Mortgage companies find themselves in the crosshairs of cyber criminals once again, as evidenced by a recent notice of compromised personal information sent to customers of a West Coast lender.
The company previously known as Pacific Residential Mortgage last week notified customers of a ransomware attack, which it became aware of earlier this year.
“On February 10, 2025, PacRes detected that a ransomware lockdown of some of our systems was carried out by cyber criminals,” the notice stated. “We quickly recovered the affected systems from backups and started our investigation of the incident.”
Among personal identifiable information at risk of falling into perpetrators’ hands were Social Security numbers, driver’s license data and financial account details, the lender determined.
PacRes did not disclose in any of its notices the number of individuals whose data was included in the attack. The letter also did not mention if the company paid in response to the ransomware demand.

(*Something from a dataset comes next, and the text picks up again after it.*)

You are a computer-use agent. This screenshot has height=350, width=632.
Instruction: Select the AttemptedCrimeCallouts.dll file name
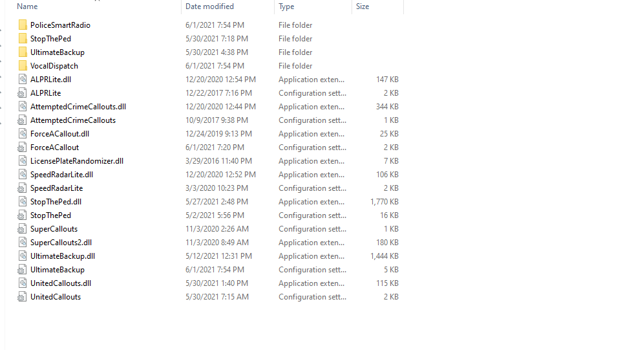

The company discovered the incident just weeks after completing its merger with Go Mortgage. PacRes, previously headquartered in Beaverton, Oregon, offered loans primarily in the Western U.S., with branches in several states. Origination volume in 2023 totaled $615 million, according to Home Mortgage Disclosure Act data.
Columbas, Ohio-based Go Mortgage, which originated a similar $619 million in 2023, had not responded to a request for further details prior to publication. To assist customers, the company said it would provide credit monitoring service to impacted parties for one year, with services provided by technology security firm Cyberscout.
The PacRes incident is the latest ransomware event to impact mortgage lenders in the past several years, with similar setbacks striking Mr. Cooper and Loandepot in late 2023 and early 2024. Ransomware group Alphv claimed responsibility for infiltrating Loandepot’s systems, while a lawsuit filed late last year alleged Mr. Cooper paid off the same organization.
In 2021, a ransomware attack on Flagstar Bank resulted in the payment of $1 million in bitcoin to the cyber criminals, a development which only came to light last year.
A separate incident at a California credit union in 2024 also resulted in PII data of over 1 million individuals possibly revealed.
While still a scourge on businesses, cyber attacks in the mortgage industry made fewer headlines last year following a steady spate of such occurrences in 2023, which involved lenders, servicers and title insurers.
In an ominous start to 2025, though, PacRes’ announcement arrived just days after Western Alliance Bank, a provider of warehouse lending to mortgage companies, said an October data breach, which went unnoticed for months at its site, affected 22,000 people. As in several prior cases, the bank blamed a flaw in third-party vendor software for allowing the breach to occur.
In an update to another 2024 case, Irvine, California-based Vista Point Mortgage sent additional letters to affected individuals in late March after identifying more victims of a cyberattack on its systems last spring. The number affected now exceeds 15,500 people, the Office of the Maine Attorney General said. Over 400 letters went to Texas residents, according to that state’s officials.